Brewers offense gives Wily Peralta no margin for error
AUG 30, 2013 11:42p ET
Facing Angels ace Jered Weaver, the Brewers were shutout for the sixth time this season and left 13 runners on base in a 5-0 loss to Los Angeles.
Milwaukee didn't score a run for Peralta before he was taken out for the MLB-leading 11th time since May 12 and the sixth time in his last eight starts. Yankees right-hander Phil Hughes is second in that timeframe with seven such starts.
"It's tough because you have to keep the game on the line," Peralta said. "On those kind of days, I just try to put zeros on the board. I just gave up a homer early on. I left a couple of men on and they scored those. When you face pitchers like Weaver, that's tough.
"You don't want to be the first one to give up the run. You try to keep the game on the line. If you don't get much run support and you give up a run early, that's going to be it for the game."
Some of Milwaukee's offensive struggles with Peralta on the mound can be credited to the quality of pitchers he's faced. On Friday, Weaver joined Stephen Strasburg, Matt Cain and Felix Hernandez as opposing aces Peralta has squared off against.
Peralta admitted he's aware of who is on the mound against him and it puts added pressure on each pitch he makes.
"When you face good pitchers you can't make mistakes," Peralta said. "You have to keep the games on the line and make one pitch at a time. Those kind of pitchers, they don't make mistakes. I made one today and I gave up a homer."
Angels rookie Kole Calhoun got Peralta for a solo home run in the fourth inning and would have stood up in the end. Peralta settled down and set down the next eight batters, but began to come undone in the seventh inning.
Peralta walked Calhoun on a 3-2 pitch and then allowed a single to Mark Trumbo on a full-count offering. With two runners on and nobody out, Brewers manager Ron Roenicke opted to turn to reliever Rob Wooten. Both inherited runners plus two of his own scored against Wooten, as rookie second baseman Grant Green cleared the bases with a one-out double.
"I still felt really strong," Peralta said. "I walked the first guy and then gave up a single. I still felt strong. It's that kind of thing where you don't want to go out but it's a manager's decision. It's hard to take it, but I think he saw something. He made the decision and I respect that."
Down just 1-0 at the time, Roenicke probably would have pinch hit for Peralta if he would have come up in the sixth inning, but eighth hitter Martin Maldonado struck out with two on to end the inning.
Milwaukee had its best chance to score in the fourth inning, but couldn't plate a run after loading the bases with one out. Ahead in the count 3-0, Maldonado got the green light and swung away, popping up to the catcher. Peralta then flew out to center to end the inning.
"Our offense is going to be a little inconsistent," Roenicke said. "When you don't have the big boys in there that you need to have, you're going to be inconsistent. And we have been. Lately we've done a nice job with it.
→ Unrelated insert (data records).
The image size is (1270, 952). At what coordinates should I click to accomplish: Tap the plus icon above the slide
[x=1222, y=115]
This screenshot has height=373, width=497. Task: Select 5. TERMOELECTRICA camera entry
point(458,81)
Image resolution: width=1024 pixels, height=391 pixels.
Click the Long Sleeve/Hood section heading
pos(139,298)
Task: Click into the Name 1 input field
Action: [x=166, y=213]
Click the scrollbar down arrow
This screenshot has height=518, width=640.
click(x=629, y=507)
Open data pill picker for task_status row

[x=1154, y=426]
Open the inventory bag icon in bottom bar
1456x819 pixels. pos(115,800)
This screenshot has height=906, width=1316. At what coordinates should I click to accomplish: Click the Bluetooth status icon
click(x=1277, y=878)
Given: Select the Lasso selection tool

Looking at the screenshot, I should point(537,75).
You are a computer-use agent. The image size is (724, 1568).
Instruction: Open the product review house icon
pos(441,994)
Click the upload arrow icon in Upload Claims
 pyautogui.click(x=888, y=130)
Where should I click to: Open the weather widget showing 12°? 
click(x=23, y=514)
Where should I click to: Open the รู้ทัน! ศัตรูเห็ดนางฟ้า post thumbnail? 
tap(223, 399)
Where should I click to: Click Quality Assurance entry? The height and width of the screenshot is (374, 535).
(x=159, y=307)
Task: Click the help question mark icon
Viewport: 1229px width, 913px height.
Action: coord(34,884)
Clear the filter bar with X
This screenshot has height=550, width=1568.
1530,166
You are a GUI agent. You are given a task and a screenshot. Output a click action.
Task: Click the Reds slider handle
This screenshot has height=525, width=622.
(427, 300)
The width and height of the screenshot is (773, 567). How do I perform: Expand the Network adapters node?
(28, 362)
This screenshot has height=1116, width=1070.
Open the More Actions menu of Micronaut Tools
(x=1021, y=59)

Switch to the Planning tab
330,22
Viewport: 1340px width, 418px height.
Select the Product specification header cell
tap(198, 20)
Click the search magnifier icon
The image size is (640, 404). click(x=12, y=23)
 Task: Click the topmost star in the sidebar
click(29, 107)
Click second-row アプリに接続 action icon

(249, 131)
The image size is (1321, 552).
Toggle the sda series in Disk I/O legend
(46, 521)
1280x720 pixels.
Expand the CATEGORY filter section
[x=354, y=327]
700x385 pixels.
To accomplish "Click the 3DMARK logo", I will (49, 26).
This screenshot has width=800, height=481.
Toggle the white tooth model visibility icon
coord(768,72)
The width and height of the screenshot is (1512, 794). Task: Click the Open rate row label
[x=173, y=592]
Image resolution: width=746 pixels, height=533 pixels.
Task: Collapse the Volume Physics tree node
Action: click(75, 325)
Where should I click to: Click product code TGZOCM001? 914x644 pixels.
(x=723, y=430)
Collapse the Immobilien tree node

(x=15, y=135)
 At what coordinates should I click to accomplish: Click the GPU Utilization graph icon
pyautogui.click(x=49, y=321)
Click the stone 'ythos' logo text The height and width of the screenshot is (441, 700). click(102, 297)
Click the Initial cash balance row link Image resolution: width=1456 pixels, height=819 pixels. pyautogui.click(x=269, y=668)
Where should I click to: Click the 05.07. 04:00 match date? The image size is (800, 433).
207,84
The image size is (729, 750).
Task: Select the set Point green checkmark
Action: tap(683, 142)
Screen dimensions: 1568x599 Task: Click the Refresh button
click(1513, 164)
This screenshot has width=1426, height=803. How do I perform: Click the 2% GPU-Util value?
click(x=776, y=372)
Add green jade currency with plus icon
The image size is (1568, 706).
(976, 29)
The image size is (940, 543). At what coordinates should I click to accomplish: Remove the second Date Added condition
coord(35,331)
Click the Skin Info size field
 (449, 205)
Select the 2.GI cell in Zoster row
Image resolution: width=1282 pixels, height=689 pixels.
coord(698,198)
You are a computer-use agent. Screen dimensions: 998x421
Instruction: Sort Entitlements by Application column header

"You still have to keep us in the game, and Wily did that tonight. We didn't do much off Weaver. We had some chances off him, but we didn't get that big hit when we needed it."
By tossing six shutout innings Friday, Weaver lowered his road ERA in interleague games since 2008 to 1.82, the second-lowest in baseball behind Hernandez.
"He was on," Roenicke said. "I've seen him a lot better. But he was on. The guy knows how to pitch, he knows how to get hitters out, he knows how to change speeds. He's one of the best competitors that I've seen out on the mound.
"When you have a chance and you don't get to him, you're going to be in trouble."